INPUT MATERIAL:
↓
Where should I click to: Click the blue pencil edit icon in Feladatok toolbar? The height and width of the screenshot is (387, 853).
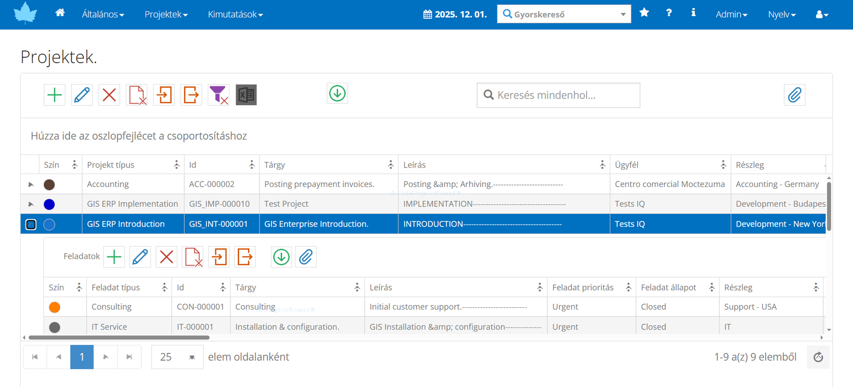coord(140,257)
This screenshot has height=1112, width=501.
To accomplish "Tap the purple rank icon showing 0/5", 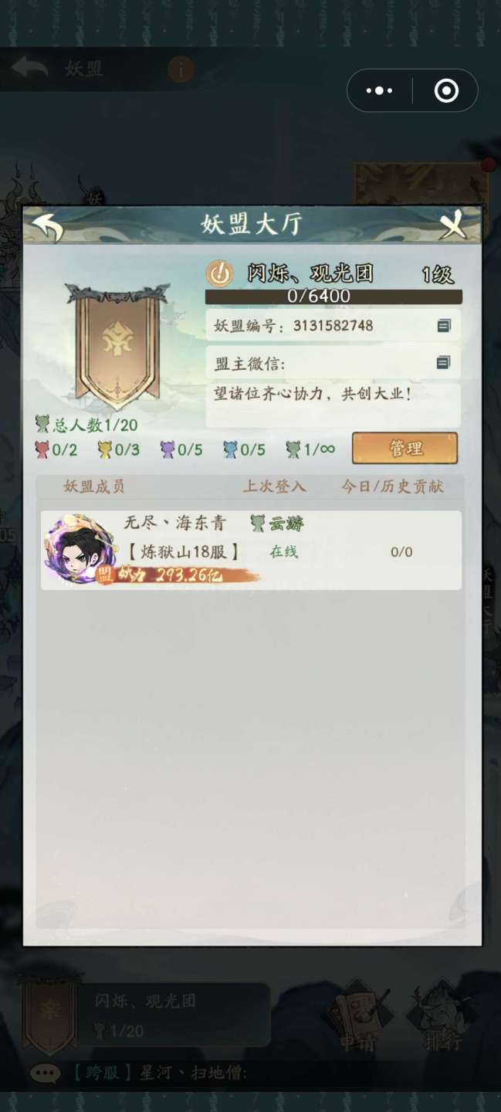I will [x=168, y=449].
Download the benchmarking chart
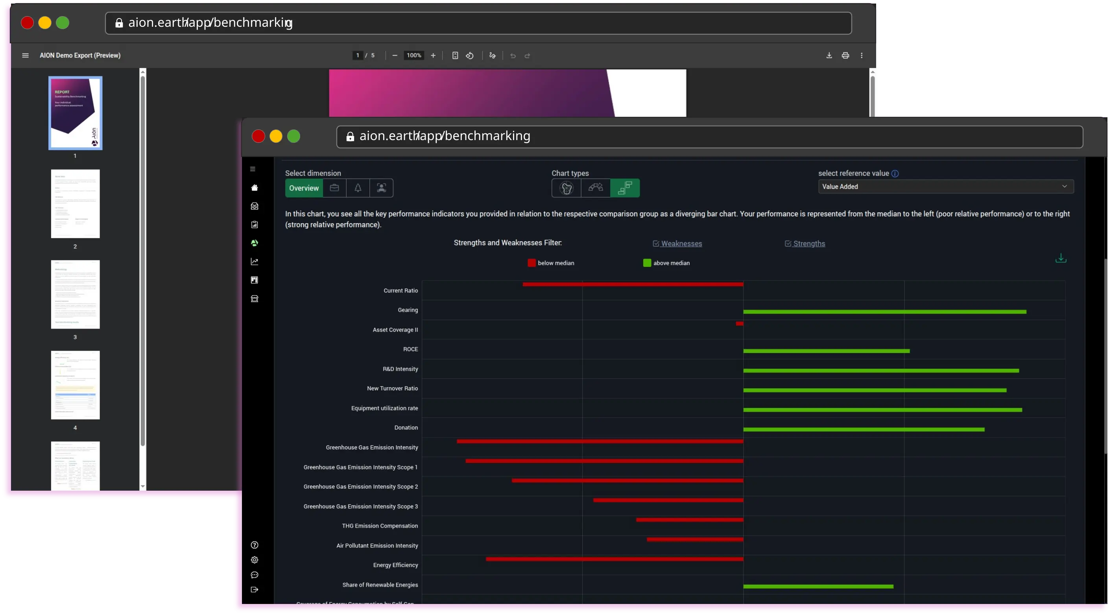1111x615 pixels. tap(1061, 258)
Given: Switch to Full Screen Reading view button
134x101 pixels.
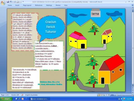Looking at the screenshot, I should tap(102, 95).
↑
Set down the lines of the data from the line containing "Given: Switch to" up to and including the last line of the data, reproducing them exactly and leaving out the pictures.

OUTPUT FOR THIS EXERCISE:
Given: Switch to Full Screen Reading view button
134x101 pixels.
Looking at the screenshot, I should tap(102, 95).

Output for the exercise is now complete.